**What this task involves**: Taking the line with "The image size is (1216, 1268)." as the first, copy every line through the end of the records below exactly. Do not include pictures.

**Dataset extract**:
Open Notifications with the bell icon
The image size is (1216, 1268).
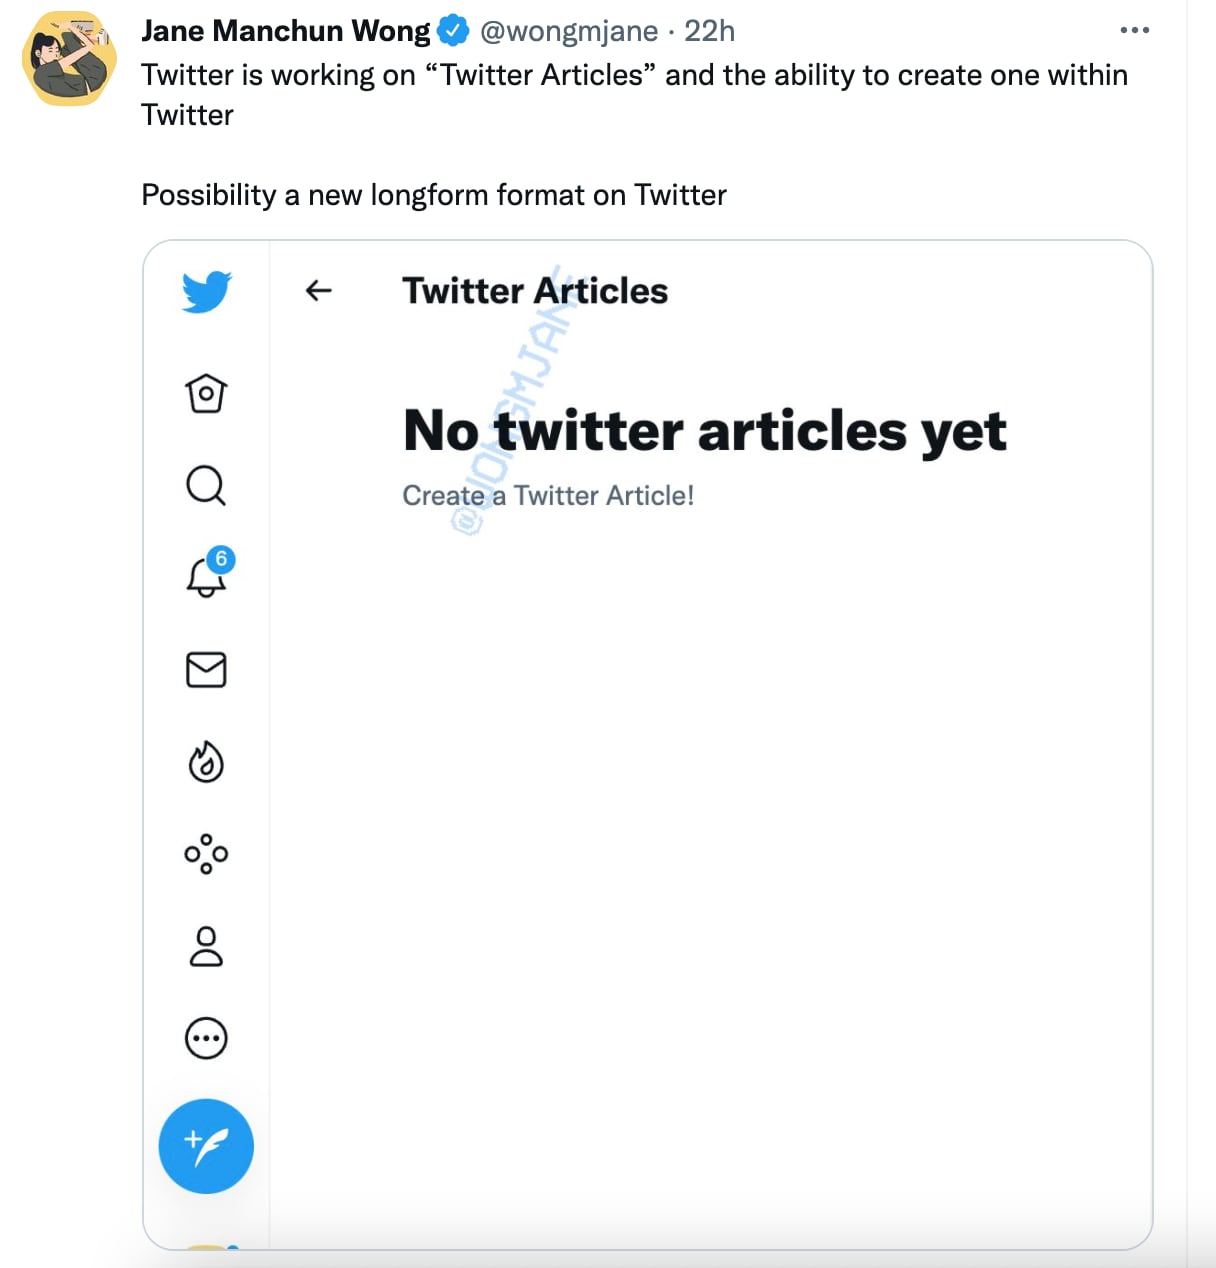point(206,578)
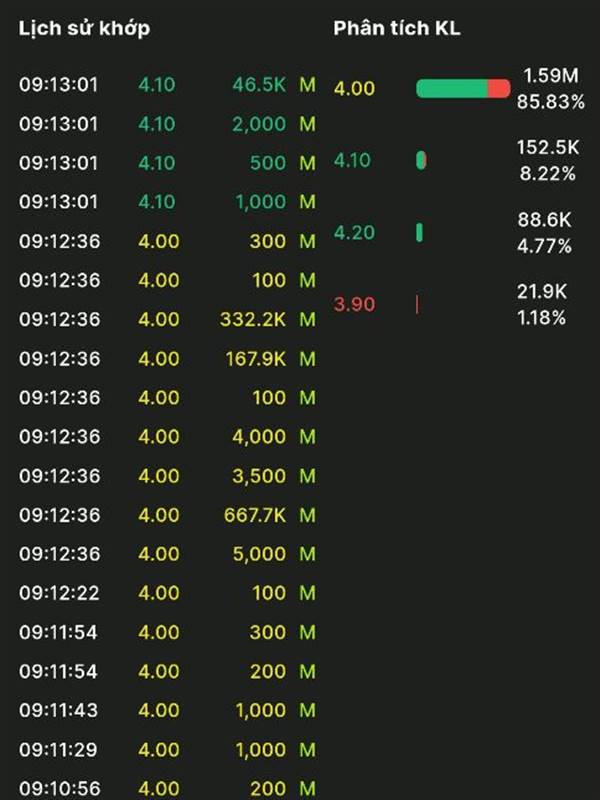Select the 4.20 price label in analysis

click(355, 233)
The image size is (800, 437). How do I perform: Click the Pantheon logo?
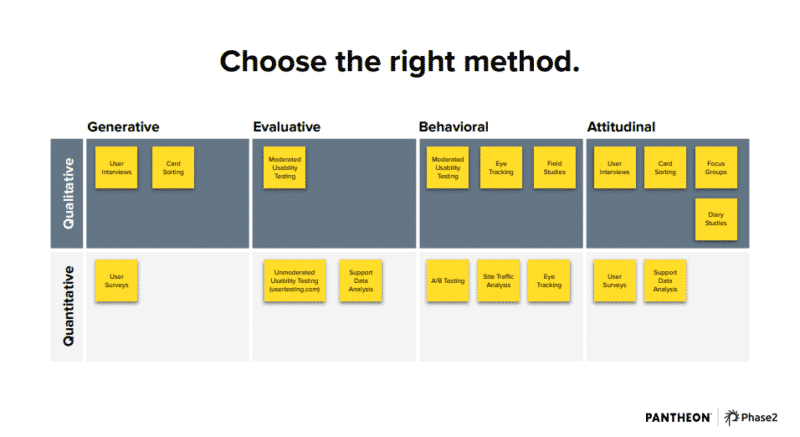678,418
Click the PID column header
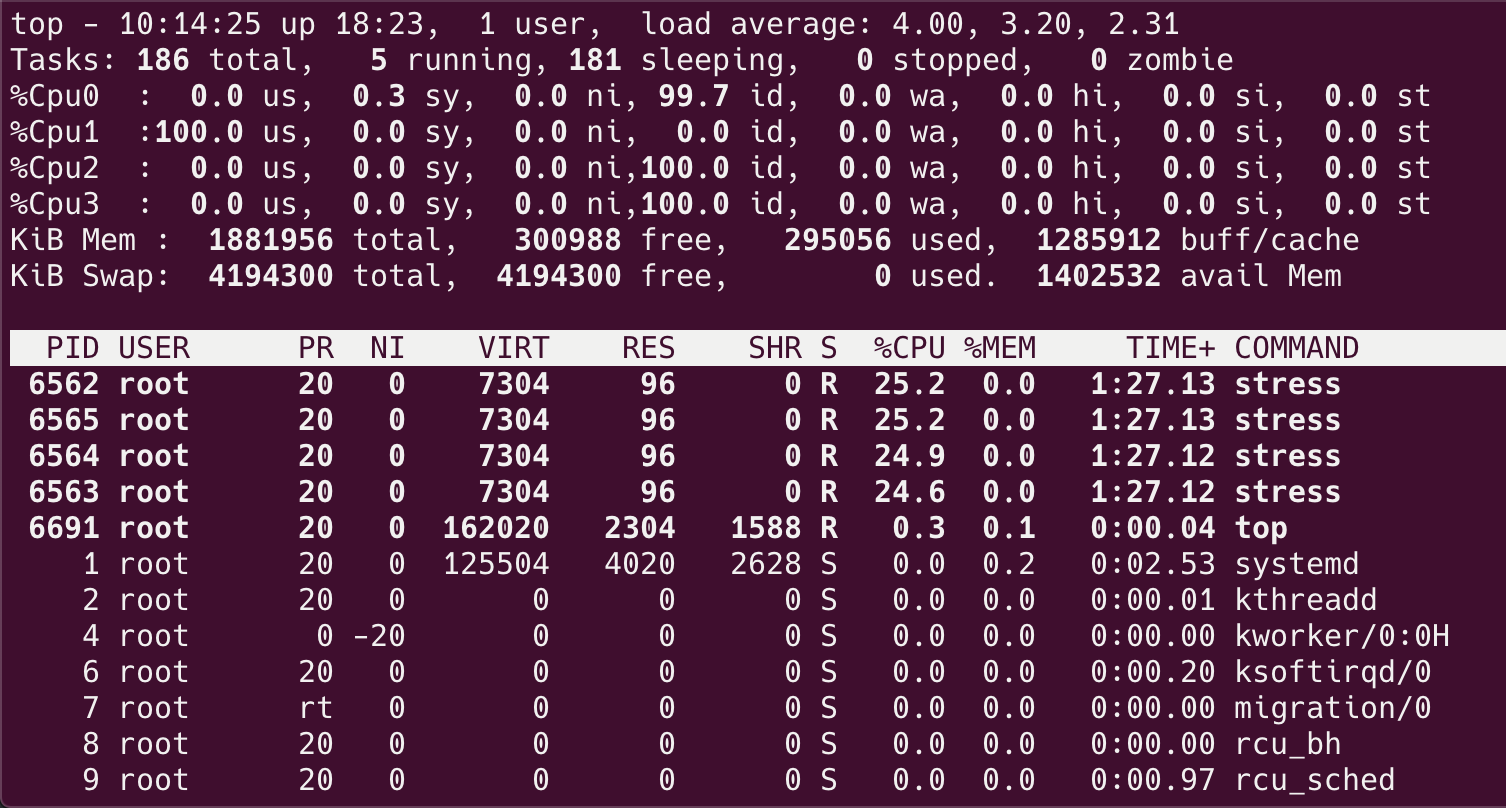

**Task response**:
The image size is (1216, 1268).
point(206,578)
Select the 4.20 price label in analysis

click(355, 233)
The image size is (800, 437). How do I perform: Click the Pantheon logo?
678,418
Click the PID column header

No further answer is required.